▸ Records shown
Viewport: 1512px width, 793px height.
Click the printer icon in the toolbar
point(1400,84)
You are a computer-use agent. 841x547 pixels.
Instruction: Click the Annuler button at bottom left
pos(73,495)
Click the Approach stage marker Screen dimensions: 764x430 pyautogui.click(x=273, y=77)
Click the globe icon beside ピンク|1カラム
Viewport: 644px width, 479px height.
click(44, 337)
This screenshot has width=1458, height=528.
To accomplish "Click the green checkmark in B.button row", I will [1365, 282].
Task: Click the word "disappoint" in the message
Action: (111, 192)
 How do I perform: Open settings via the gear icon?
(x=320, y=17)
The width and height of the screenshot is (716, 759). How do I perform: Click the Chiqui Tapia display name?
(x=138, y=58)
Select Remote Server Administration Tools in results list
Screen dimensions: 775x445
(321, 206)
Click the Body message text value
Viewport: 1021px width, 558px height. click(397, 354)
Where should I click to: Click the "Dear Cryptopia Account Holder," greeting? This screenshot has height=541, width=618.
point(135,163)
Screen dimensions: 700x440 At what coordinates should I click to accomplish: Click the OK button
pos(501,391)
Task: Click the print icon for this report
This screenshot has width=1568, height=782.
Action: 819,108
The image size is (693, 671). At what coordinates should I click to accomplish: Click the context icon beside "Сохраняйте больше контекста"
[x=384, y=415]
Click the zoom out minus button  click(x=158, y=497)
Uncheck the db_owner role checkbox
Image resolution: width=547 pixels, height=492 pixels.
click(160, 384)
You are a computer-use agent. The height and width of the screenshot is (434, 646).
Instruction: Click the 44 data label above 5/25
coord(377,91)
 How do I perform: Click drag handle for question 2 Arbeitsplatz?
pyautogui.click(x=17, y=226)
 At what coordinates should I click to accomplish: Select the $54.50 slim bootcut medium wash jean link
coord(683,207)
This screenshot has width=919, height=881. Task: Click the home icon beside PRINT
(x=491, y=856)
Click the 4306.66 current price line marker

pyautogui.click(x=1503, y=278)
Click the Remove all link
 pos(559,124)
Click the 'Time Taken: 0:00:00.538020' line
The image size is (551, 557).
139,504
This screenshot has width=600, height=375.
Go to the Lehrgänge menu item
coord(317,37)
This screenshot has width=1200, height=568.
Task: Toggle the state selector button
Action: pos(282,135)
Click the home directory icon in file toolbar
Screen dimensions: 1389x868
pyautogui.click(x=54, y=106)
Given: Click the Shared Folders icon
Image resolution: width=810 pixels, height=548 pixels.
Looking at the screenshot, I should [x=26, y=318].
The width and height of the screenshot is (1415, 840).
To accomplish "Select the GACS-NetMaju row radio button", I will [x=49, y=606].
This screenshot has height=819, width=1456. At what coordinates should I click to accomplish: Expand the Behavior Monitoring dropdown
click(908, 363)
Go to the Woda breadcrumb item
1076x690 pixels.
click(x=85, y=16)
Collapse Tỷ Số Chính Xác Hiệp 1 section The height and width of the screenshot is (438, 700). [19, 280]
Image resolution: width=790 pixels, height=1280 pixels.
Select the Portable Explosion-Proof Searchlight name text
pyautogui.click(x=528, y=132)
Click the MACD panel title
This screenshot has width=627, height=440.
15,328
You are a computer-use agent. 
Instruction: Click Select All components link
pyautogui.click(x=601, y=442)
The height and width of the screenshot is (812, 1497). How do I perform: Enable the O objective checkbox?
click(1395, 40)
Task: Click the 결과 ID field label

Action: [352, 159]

▸ Required task
Change "home directory" to "home folder" in the items between the line holding "Click the Remove all link" and the line holding "pyautogui.click(x=54, y=106)", inclusive. Give those lines again with nothing else altered.

▸ Task response
Click the Remove all link
 pos(559,124)
Click the 'Time Taken: 0:00:00.538020' line
The image size is (551, 557).
139,504
This screenshot has width=600, height=375.
Go to the Lehrgänge menu item
coord(317,37)
This screenshot has width=1200, height=568.
Task: Toggle the state selector button
Action: pos(282,135)
Click the home folder icon in file toolbar
Screen dimensions: 1389x868
pyautogui.click(x=54, y=106)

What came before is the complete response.